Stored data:
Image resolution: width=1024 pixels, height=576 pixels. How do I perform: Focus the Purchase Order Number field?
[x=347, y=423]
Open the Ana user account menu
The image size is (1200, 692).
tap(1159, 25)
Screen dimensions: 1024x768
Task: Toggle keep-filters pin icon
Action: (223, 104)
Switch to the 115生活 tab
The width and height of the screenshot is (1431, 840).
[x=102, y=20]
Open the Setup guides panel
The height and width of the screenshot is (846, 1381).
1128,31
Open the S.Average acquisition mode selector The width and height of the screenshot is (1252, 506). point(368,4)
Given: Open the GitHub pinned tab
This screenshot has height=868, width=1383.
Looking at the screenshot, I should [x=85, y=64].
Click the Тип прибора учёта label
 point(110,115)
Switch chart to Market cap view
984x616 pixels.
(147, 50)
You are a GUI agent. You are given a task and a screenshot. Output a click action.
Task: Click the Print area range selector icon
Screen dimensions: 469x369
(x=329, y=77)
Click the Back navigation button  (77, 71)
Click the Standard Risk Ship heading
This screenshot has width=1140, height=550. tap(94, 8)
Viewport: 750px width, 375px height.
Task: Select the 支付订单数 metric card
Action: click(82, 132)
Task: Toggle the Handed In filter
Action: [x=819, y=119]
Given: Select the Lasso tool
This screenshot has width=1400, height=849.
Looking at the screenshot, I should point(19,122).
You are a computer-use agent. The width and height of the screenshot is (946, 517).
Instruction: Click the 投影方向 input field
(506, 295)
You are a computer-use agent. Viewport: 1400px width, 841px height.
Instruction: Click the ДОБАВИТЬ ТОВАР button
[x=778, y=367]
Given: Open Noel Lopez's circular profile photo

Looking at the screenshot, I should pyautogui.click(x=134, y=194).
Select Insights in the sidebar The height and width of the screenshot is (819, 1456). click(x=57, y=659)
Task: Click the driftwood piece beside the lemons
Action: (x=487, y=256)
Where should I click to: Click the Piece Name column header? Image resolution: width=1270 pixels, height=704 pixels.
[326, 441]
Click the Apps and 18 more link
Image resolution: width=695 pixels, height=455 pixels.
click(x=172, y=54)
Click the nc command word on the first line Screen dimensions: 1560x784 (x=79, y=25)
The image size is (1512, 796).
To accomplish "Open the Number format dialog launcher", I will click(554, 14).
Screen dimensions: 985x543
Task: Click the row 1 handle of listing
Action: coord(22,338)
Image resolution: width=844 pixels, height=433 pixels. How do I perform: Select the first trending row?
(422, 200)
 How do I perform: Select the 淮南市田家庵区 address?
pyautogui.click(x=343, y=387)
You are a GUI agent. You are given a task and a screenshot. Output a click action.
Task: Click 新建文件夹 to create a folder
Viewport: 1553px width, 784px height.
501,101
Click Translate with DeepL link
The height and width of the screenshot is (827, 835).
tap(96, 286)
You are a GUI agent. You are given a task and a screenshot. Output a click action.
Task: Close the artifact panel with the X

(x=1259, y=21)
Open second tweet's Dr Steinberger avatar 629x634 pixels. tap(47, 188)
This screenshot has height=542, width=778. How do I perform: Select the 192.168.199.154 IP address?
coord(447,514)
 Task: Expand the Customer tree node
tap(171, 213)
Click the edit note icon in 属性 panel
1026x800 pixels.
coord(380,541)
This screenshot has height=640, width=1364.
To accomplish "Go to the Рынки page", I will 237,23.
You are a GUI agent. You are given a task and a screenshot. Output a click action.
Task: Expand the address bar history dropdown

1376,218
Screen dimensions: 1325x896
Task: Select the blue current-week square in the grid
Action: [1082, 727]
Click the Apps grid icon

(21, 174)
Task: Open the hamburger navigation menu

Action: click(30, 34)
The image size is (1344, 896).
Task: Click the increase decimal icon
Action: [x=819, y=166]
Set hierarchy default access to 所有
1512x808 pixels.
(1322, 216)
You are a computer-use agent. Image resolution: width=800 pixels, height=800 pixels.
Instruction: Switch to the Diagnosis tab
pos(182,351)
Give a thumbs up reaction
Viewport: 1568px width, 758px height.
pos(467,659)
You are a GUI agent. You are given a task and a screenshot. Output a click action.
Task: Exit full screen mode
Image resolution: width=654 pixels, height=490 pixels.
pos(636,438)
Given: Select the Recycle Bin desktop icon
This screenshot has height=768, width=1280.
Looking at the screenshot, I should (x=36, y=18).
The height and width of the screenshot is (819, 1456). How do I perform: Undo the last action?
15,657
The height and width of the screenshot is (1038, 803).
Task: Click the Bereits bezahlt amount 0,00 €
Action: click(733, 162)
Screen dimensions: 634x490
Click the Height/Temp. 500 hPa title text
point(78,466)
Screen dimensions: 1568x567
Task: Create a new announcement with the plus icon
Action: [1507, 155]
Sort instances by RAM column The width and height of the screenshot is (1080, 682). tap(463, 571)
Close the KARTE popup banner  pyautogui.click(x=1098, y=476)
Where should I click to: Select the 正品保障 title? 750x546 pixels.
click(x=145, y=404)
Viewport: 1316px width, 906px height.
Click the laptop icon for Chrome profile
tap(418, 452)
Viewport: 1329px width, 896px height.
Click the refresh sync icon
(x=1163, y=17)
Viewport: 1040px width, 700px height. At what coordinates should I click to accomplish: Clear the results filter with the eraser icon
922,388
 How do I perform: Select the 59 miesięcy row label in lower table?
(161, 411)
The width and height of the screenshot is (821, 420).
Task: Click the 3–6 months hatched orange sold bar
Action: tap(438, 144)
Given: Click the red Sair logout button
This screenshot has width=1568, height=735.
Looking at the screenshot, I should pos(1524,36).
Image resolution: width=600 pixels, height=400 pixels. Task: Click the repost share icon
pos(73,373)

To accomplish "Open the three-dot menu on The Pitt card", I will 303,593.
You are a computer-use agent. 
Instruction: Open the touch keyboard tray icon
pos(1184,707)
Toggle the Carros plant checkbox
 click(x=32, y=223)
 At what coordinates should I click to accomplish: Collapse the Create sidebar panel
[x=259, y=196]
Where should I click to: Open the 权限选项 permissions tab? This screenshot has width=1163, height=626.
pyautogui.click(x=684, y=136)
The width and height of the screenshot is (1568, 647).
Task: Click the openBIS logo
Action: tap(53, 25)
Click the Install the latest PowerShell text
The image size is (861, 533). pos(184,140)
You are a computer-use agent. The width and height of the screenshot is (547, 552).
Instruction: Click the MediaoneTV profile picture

**DIRECTION**. Retype the records from the line containing "This screenshot has height=542, width=778." up to and including the line containing "Action: click(733, 162)".

**CORRECT OUTPUT**.
This screenshot has height=542, width=778. How do I perform: Select the 192.168.199.154 IP address?
coord(447,514)
 Task: Expand the Customer tree node
tap(171, 213)
Click the edit note icon in 属性 panel
1026x800 pixels.
coord(380,541)
This screenshot has height=640, width=1364.
To accomplish "Go to the Рынки page", I will 237,23.
You are a GUI agent. You are given a task and a screenshot. Output a click action.
Task: Expand the address bar history dropdown

1376,218
Screen dimensions: 1325x896
Task: Select the blue current-week square in the grid
Action: [1082, 727]
Click the Apps grid icon

(21, 174)
Task: Open the hamburger navigation menu

Action: click(30, 34)
The image size is (1344, 896).
Task: Click the increase decimal icon
Action: [x=819, y=166]
Set hierarchy default access to 所有
1512x808 pixels.
(1322, 216)
You are a computer-use agent. Image resolution: width=800 pixels, height=800 pixels.
Instruction: Switch to the Diagnosis tab
pos(182,351)
Give a thumbs up reaction
Viewport: 1568px width, 758px height.
pos(467,659)
You are a GUI agent. You are given a task and a screenshot. Output a click action.
Task: Exit full screen mode
Image resolution: width=654 pixels, height=490 pixels.
pos(636,438)
Given: Select the Recycle Bin desktop icon
This screenshot has height=768, width=1280.
Looking at the screenshot, I should (x=36, y=18).
The height and width of the screenshot is (819, 1456). How do I perform: Undo the last action?
15,657
The height and width of the screenshot is (1038, 803).
Task: Click the Bereits bezahlt amount 0,00 €
Action: click(733, 162)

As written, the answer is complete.